Exercise materials below:

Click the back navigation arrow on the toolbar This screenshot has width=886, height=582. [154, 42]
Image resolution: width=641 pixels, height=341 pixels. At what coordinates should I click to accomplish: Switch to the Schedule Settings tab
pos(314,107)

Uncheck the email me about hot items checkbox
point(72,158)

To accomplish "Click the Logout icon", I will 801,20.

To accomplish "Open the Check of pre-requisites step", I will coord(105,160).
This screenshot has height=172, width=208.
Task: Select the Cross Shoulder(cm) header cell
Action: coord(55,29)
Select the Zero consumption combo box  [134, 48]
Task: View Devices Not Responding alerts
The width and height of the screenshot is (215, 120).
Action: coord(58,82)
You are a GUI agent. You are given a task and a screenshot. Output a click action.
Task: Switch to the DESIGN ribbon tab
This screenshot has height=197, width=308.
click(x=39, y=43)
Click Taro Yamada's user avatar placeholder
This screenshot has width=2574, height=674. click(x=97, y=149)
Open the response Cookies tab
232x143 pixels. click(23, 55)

End of Exercise materials.

- Task details: Keeping each line exactly as it is, retype all of the data.

- Final answer:
Click the back navigation arrow on the toolbar This screenshot has width=886, height=582. [154, 42]
Image resolution: width=641 pixels, height=341 pixels. At what coordinates should I click to accomplish: Switch to the Schedule Settings tab
pos(314,107)

Uncheck the email me about hot items checkbox
point(72,158)

To accomplish "Click the Logout icon", I will 801,20.

To accomplish "Open the Check of pre-requisites step", I will coord(105,160).
This screenshot has height=172, width=208.
Task: Select the Cross Shoulder(cm) header cell
Action: coord(55,29)
Select the Zero consumption combo box  [134, 48]
Task: View Devices Not Responding alerts
The width and height of the screenshot is (215, 120).
Action: coord(58,82)
You are a GUI agent. You are given a task and a screenshot. Output a click action.
Task: Switch to the DESIGN ribbon tab
This screenshot has height=197, width=308.
click(x=39, y=43)
Click Taro Yamada's user avatar placeholder
This screenshot has width=2574, height=674. click(x=97, y=149)
Open the response Cookies tab
232x143 pixels. click(23, 55)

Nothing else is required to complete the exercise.